Giant finalizes buy-out plan

The ongoing cleanup of neglected Chinese firms from US stock exchanges continues, with word that online game developer Giant Interactive (NYSE: GA) has finalized its plan to go private. A report on the bid says that several other Chinese online game firms are also planning privatizations, as former industry leader Shanda Games (Nasdaq: GAME) is also in the midst of its own such bid. It’s not hard to see why these companies are going private, as their shares have gone nowhere for years due to anemic growth. But what’s interesting here is the prospect that some of the private equity firms funding this wave of buy-outs could finally force a few of these companies to merge and create a more vibrant major new player with real growth potential.

I’ve followed China’s online game sector for many years now, and have seen the industry go through many changes before Tencent (HKEx: 700) and NetEase (Nasdaq: NTES) emerged as its 2 current leaders. Each of those companies has risen for different reasons, but their domination of the sector has left little space for the many smaller players crying for attention. Those smaller names include Giant, as well as The9 (Nasdaq: NCTY), Perfect World (Nasdaq: PWRD), Shanda Games and Sohu’s Changyou (Nasdaq: CYOU) division.

Like everything in China’s online world, consolidation has been slow to come to gaming because most companies are led by strong-willed founders who are reluctant to yield control of their empires. But that could slowly be starting to change as these founders get older and perhaps tire of their old jobs. Giant founder Shi Yuzhu could be one such player looking to retire from the space as he looks to pursue other ventures, (previous post) and Shanda founder Chen Tianqiao could be having similar thoughts. (previous post)

That kind of change of heart could leave room for savvy private equity firms to come in and merge some of these companies to create a major new player with the potential to challenge Tencent and NetEase. In Giant’s case, the list of private equity firms funding the buy-out looks relatively impressive, led by Baring Private Equity and a banking consortium whose members include France’s BNP Paribas and Switzerland’s Credit Suisse. (company announcement) Another report says that Hony Capital, one of China’s top private equity tech investors, is also participating in the buy-out.

The deal was first announced in November, and immediately attracted a flurry of lawsuits from investors who thought the original buyout price of $11.75 per American Depositary Share (ADS) was too low. The just-announced new offer has raised the buyout price slightly to $12 per ADS, and the latest share reaction has the stock trading not too far below that level, indicating that investors are likely to accept the new price.
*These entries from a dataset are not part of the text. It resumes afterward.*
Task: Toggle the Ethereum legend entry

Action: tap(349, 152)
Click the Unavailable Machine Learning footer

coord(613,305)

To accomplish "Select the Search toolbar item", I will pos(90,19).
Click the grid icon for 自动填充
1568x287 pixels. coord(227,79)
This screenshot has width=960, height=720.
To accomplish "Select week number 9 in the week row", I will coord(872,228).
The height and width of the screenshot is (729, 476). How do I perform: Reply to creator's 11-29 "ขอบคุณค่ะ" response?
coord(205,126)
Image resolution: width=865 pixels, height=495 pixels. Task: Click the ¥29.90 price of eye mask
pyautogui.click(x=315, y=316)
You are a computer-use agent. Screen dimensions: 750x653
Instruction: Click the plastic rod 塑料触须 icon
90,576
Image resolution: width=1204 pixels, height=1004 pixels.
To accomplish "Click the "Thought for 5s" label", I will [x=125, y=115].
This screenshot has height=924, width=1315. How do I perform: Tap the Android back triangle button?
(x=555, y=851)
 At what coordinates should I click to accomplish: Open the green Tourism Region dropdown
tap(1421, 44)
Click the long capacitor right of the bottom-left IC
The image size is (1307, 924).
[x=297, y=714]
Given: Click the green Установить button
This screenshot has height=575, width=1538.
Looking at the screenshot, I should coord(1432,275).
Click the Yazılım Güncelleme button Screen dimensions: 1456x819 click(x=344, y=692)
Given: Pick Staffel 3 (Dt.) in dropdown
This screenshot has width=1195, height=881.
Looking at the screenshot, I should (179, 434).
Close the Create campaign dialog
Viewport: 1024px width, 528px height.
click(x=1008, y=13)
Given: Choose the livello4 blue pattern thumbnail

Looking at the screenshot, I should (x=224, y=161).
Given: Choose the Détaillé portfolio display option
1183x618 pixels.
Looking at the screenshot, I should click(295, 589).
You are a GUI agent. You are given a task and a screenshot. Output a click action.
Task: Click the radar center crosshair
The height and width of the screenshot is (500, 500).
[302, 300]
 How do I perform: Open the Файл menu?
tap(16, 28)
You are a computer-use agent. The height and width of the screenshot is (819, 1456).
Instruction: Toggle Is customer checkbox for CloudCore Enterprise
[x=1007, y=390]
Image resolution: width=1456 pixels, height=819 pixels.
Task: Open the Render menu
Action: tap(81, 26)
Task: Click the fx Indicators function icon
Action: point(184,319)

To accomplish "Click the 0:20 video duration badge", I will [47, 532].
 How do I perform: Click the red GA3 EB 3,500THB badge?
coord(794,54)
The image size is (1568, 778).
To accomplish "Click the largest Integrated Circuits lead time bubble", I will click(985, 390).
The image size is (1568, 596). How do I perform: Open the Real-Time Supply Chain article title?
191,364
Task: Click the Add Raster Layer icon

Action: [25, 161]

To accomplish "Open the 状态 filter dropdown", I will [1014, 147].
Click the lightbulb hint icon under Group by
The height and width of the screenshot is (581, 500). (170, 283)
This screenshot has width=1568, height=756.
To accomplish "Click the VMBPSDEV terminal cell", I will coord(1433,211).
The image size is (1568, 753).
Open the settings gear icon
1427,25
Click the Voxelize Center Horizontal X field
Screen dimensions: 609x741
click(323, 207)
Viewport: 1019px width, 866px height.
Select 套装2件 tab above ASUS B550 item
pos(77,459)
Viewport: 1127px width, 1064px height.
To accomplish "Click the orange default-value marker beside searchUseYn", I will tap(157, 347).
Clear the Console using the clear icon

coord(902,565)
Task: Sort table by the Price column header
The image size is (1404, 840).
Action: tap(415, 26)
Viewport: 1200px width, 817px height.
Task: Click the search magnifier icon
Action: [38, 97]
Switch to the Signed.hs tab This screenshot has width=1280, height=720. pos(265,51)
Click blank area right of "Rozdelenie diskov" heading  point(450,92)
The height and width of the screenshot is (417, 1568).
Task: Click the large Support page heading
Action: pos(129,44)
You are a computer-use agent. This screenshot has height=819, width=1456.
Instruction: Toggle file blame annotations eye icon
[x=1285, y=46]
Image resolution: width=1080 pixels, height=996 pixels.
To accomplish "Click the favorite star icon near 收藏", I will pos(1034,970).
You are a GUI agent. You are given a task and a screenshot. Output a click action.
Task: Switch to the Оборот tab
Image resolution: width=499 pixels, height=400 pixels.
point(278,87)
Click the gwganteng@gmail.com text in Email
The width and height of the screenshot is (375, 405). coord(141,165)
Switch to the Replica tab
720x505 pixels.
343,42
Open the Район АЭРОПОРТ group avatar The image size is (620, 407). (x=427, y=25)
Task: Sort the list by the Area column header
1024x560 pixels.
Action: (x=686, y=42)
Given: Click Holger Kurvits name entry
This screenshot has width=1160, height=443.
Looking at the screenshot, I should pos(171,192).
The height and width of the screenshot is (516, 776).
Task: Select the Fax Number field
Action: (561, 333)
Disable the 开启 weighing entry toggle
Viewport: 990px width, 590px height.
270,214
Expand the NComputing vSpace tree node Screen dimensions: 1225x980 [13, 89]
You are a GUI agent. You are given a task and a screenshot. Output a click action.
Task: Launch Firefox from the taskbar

Giant’s latest quarterly results broadly reflect the greater state of stagnation for all of these second-tier online game companies. Its revenue grew just 5.8 percent in the fourth quarter of last year, similar to the single-digit growth seen at many other companies. Investors haven’t found much to get excited about in those kinds of numbers, and Giant’s shares before the buyout offer hadn’t change much from levels 5 years earlier.

All that brings me back to the big question of what’s next for Giant, Shanda and some of the others that might choose to privatize. One report says that The9 and Perfect World are exploring similar privatization bids, and I wouldn’t be surprised to see one or both launch official buy-out bids later this year. I would hope and expect such privatizations could then be followed by some quiet behind-the-scenes mergers of 3 or 4 of these companies, assembling a solid third-largest new player to rival Tencent and NetEase and perhaps make a new listing bid in New York or Hong Kong.

Bottom line: A series of online game company privatizations could pave the way for behind the scenes mergers, creating a new third largest player to challenge Tencent and NetEase.